You probably have 512mb of ram but some is probably taken by shared ram used by your video adapter.
Download Everest V 1.51 which is the last freeware version that includes the software module which lists all software installed on your computer and provides all the license key numbers – a great tool which has been deleted from all successive freeware versions. It will give you all your system specs.
Download here from the Utilities section:http://www.oldversion.com
The next thing to do is to follow the "Slow Computer Checklist" which should help speed up your computer to its capacity for speed.http://www.bleepingcomputer.com/forums/t/44690/slow-computer/
Also - make sure your page file is set to be 1 and 1/2 times the amount of ram installed (that Everest shows installed)
Optimize the Page File
"Virtual Memory is the space on the hard disk Windows uses as RAM. The Page File (Pagefile.sys) serves as temporary, virtual memory storage for code and data." - Source
Instructions - Go to "Start", "Settings", "Control Panel", "System", "Advanced" tab, in the "Performance" section select "Settings", "Advanced" tab, in the "Virtual Memory" section select "Change". Change the values to:
- Initial size (MB): 1.5 x the amount of RAM in your system
- Maximum size (MB): 3.0 x the amount of RAM in your system
Then select "Set" and "OK" and reboot.
Windows XP by default is set to use only a Dynamic Page File that can resize during normal system operation, consuming resources and causing file fragmentation. A properly configured Page File will not resize (increase) so long as the Initial size is set large enough. Allowing the Page File to resize for rare unforeseen memory intensive situations will prevent "Out of Memory" error messages from occurring. Any resizing will reset to the default Initial size upon reboot and will not cause any permanent fragmentation of the Page File.

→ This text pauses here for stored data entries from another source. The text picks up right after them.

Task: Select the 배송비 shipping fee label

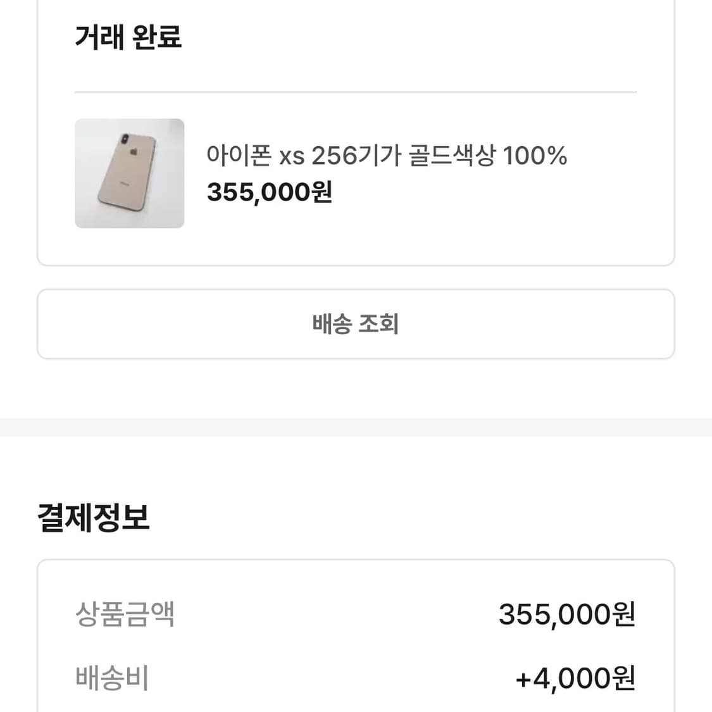Action: 112,677
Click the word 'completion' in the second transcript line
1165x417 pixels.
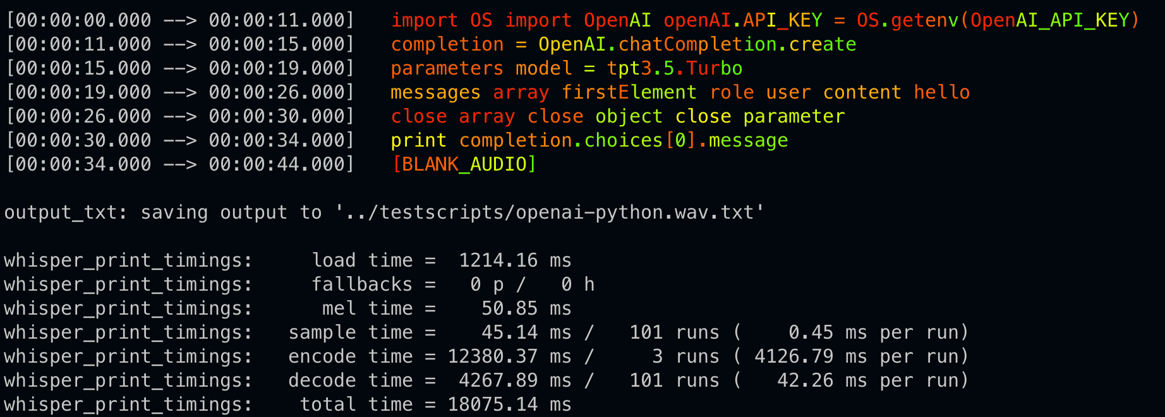click(447, 44)

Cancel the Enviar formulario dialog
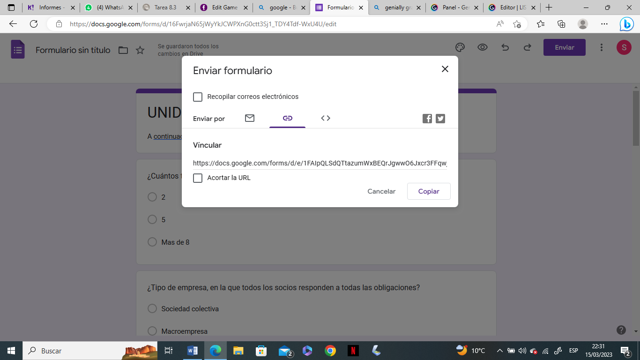[381, 191]
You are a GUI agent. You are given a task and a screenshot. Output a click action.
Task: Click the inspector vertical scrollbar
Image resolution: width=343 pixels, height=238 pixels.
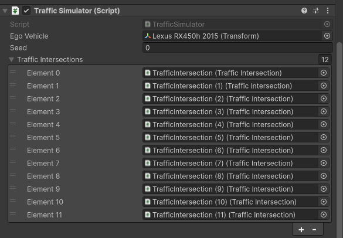coord(339,140)
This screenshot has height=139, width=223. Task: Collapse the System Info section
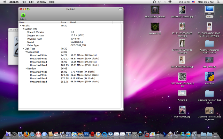tap(23, 28)
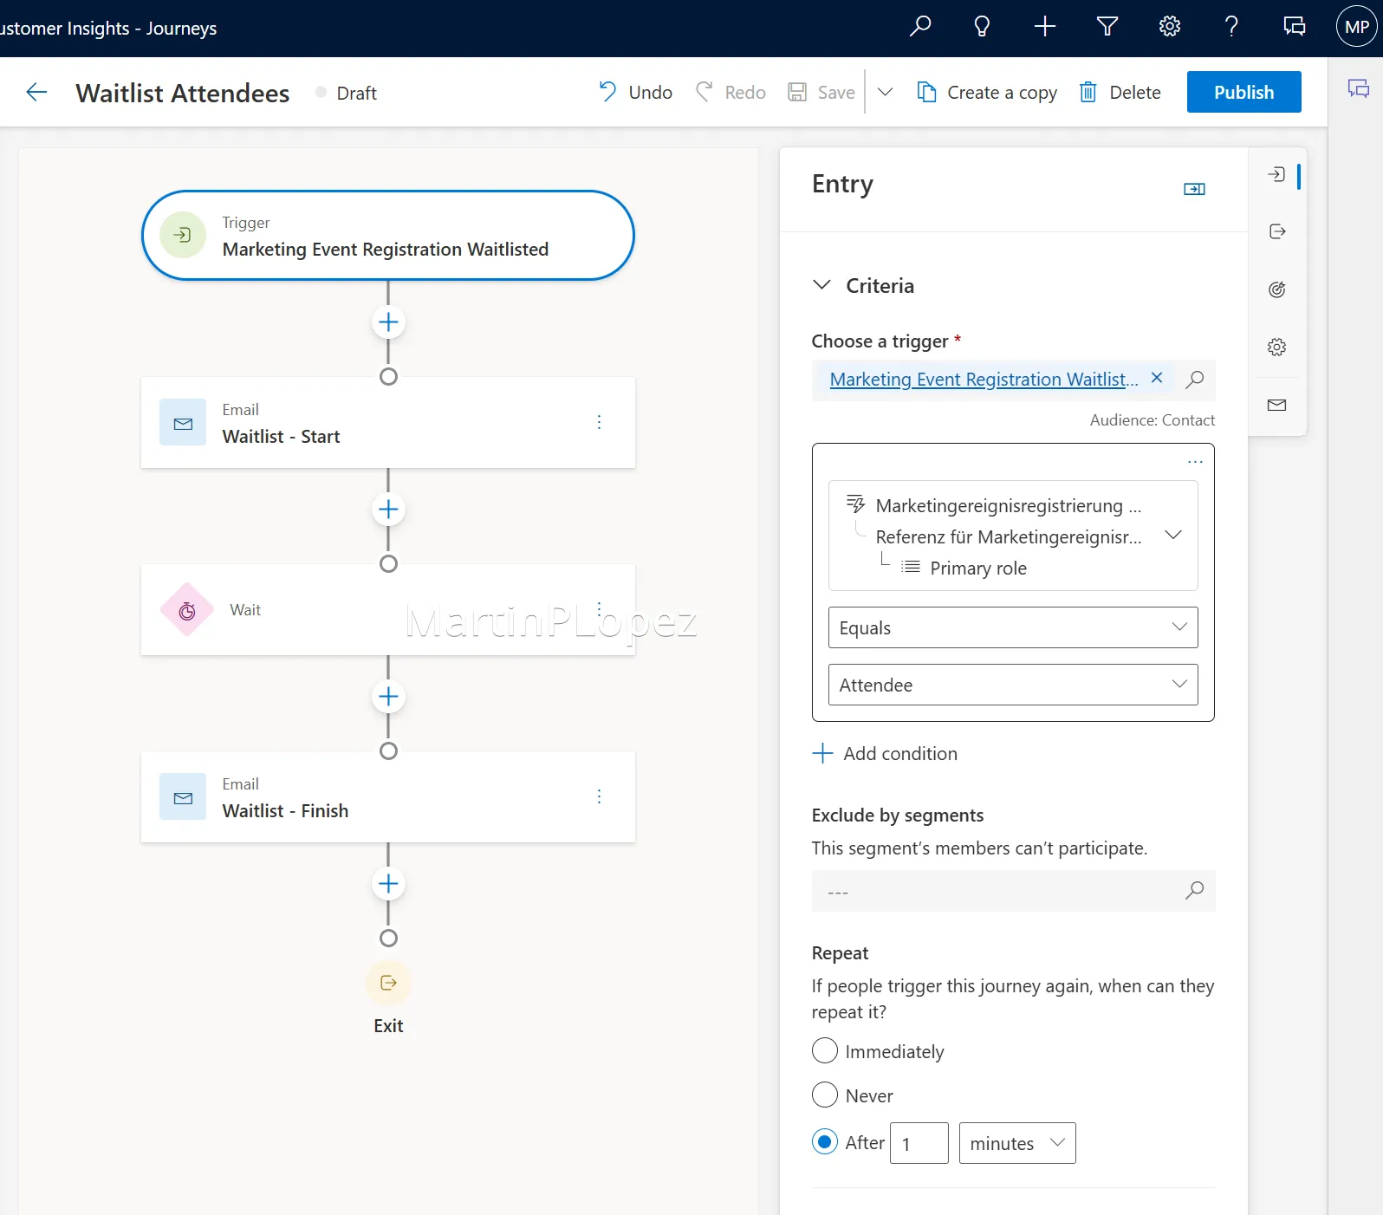This screenshot has width=1383, height=1215.
Task: Select the Never repeat option
Action: 825,1095
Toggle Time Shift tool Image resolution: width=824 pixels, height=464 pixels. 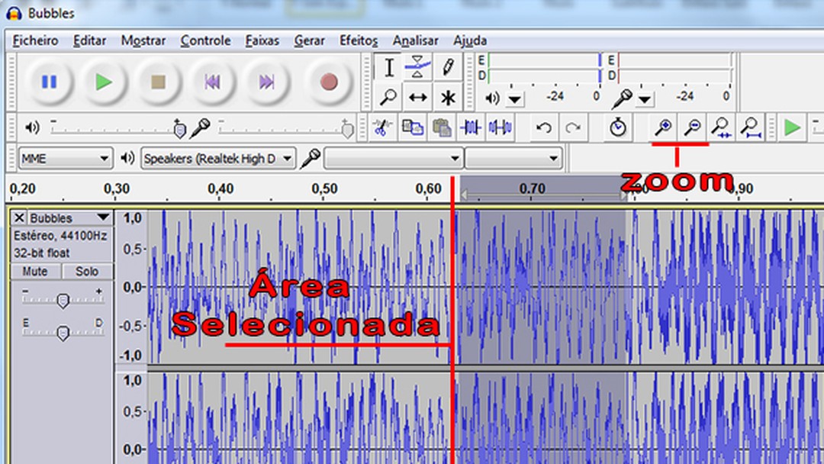click(417, 98)
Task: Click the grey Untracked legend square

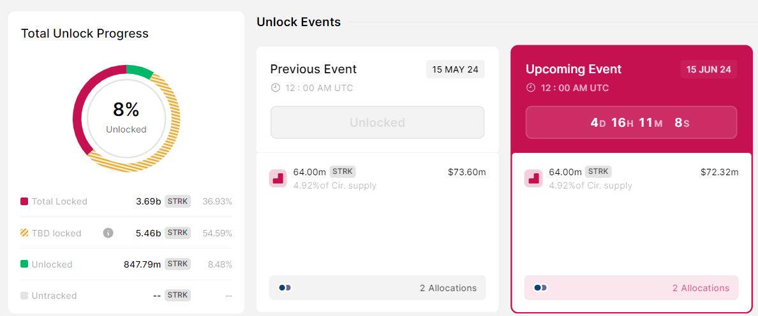Action: (x=24, y=296)
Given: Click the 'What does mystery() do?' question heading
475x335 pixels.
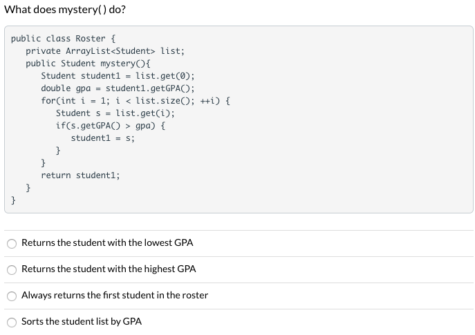Looking at the screenshot, I should pyautogui.click(x=65, y=10).
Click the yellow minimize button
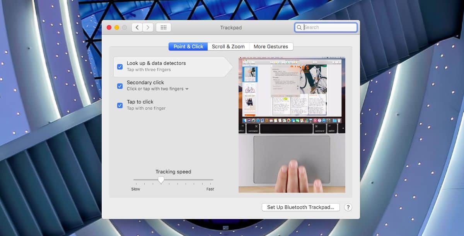This screenshot has height=236, width=464. point(116,27)
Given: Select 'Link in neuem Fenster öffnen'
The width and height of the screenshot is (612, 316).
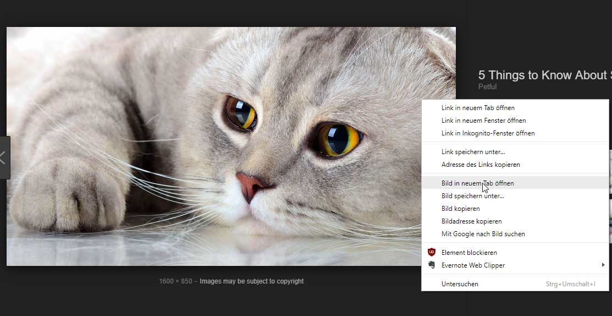Looking at the screenshot, I should tap(483, 121).
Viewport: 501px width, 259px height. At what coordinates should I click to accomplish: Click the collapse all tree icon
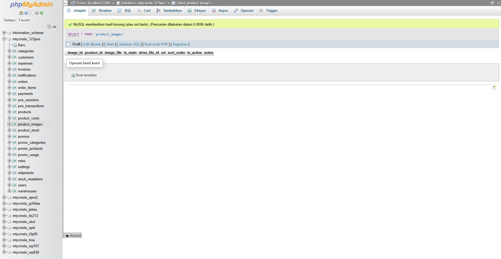49,27
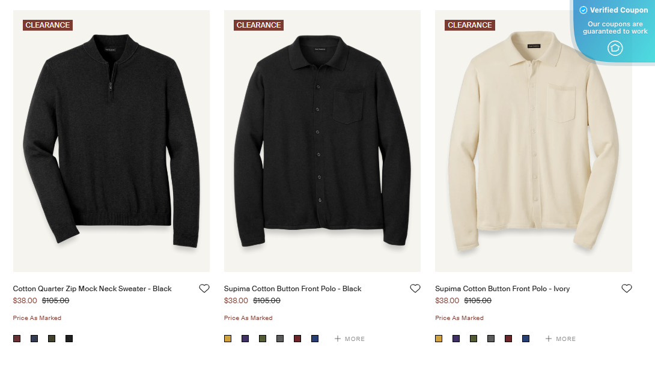Choose the olive swatch under the sweater
655x371 pixels.
[x=50, y=338]
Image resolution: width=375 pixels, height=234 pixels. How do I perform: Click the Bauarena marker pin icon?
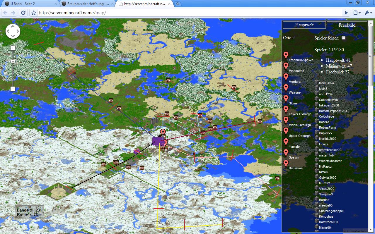[x=286, y=164]

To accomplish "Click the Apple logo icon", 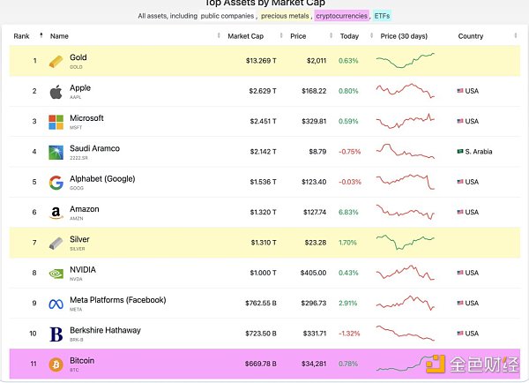I will (56, 91).
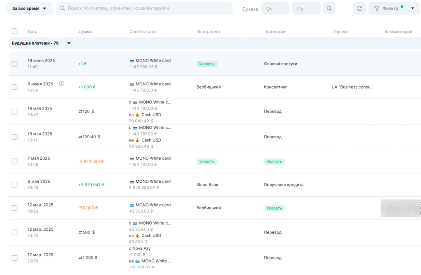Toggle the select-all checkbox in table header
The width and height of the screenshot is (421, 275).
click(x=15, y=31)
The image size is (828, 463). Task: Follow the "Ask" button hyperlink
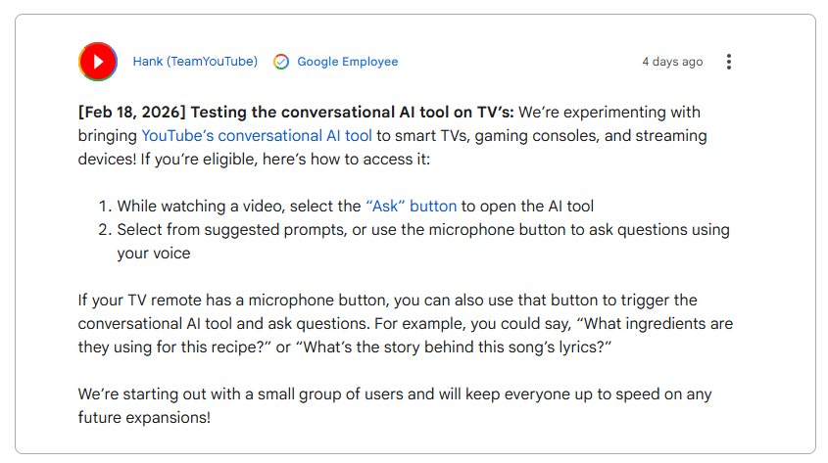411,207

If you experience frequent resizing of the Page File, a permanent solution is to add more RAM to your system. It is a good idea to have at least 1 GB to 2 GB of RAM in a PC today. A simple test to determine if you need more RAM is to use you PC for a whole day without rebooting, then look at the Task Manager (Ctrl-Alt-Delete), Performance tab. If the "Commit Charge - Peak" is ever higher then the "Physical Memory - Total" your system could benefit from adding more RAM. When you change the amount of RAM in your system, you have to adjust the Page File size too.